▶ WHAT IS EXPECTED
Look through the records below, and whenever a line contains "Properties", copy it.

▶ SUPPLIED RECORDS
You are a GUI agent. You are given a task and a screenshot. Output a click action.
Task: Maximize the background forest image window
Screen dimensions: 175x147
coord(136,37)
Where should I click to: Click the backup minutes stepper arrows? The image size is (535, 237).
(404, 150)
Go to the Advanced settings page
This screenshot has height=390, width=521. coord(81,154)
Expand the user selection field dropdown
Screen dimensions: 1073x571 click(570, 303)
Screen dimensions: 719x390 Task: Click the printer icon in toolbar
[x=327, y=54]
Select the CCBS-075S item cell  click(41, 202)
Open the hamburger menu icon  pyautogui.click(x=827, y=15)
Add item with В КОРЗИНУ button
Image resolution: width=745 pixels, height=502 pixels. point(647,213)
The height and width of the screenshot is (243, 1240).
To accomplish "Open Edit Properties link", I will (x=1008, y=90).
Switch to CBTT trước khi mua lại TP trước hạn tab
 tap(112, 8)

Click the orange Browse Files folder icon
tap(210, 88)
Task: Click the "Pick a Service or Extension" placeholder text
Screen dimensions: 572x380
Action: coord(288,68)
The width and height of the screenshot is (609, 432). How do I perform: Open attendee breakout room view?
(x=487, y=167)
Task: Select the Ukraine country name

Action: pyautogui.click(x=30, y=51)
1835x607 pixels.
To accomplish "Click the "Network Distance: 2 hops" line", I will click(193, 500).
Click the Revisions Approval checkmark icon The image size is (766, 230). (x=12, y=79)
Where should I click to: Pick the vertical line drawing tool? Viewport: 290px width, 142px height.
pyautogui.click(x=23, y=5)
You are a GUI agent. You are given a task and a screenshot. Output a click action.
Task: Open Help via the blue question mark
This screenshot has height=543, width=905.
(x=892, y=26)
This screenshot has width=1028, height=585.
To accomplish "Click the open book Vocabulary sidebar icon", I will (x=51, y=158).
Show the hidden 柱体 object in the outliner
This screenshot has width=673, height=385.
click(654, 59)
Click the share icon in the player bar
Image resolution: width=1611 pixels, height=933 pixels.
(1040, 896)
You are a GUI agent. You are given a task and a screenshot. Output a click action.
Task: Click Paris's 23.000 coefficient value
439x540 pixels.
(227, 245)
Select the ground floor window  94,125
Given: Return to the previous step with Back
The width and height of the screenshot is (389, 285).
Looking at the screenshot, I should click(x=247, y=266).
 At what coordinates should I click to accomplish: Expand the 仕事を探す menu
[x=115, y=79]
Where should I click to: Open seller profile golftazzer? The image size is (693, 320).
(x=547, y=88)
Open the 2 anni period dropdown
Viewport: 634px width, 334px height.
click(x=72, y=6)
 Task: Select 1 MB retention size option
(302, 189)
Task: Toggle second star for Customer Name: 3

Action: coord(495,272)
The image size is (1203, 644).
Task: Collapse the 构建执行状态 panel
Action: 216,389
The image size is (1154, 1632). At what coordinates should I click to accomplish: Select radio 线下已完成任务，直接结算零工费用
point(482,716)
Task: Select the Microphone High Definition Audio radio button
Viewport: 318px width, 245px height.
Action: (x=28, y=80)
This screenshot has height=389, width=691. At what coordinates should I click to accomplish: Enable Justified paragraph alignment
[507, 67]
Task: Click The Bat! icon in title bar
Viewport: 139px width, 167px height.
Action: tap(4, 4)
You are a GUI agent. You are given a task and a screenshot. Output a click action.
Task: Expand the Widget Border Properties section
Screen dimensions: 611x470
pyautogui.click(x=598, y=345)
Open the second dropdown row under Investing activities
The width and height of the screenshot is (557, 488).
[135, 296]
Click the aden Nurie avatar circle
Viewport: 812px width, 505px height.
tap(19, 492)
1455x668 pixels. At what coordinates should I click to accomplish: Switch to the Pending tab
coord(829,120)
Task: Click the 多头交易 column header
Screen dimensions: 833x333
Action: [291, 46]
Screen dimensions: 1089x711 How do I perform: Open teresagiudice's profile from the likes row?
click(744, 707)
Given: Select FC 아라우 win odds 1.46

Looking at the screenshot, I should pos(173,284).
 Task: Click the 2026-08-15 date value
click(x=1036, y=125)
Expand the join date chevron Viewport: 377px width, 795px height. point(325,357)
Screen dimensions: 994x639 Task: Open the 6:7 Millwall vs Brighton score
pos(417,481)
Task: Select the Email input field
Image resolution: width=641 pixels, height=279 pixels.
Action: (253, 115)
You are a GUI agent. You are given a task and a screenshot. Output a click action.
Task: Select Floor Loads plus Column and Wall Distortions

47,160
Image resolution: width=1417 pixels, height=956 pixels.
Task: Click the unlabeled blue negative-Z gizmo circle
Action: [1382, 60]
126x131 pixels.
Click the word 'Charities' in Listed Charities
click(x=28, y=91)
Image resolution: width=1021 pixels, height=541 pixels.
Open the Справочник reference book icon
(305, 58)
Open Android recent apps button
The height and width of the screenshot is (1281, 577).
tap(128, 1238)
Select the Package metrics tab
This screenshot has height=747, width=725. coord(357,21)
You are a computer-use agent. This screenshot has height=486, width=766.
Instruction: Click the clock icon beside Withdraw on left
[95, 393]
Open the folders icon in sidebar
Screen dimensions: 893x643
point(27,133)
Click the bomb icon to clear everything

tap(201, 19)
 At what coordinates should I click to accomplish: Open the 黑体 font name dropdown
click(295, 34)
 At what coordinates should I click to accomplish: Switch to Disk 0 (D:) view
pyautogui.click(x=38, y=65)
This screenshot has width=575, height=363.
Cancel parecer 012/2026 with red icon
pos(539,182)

▶ PROBLEM SOLUTION
To accomplish "Open Edit Properties link", I will (x=1008, y=90).
Task: Expand the Widget Border Properties section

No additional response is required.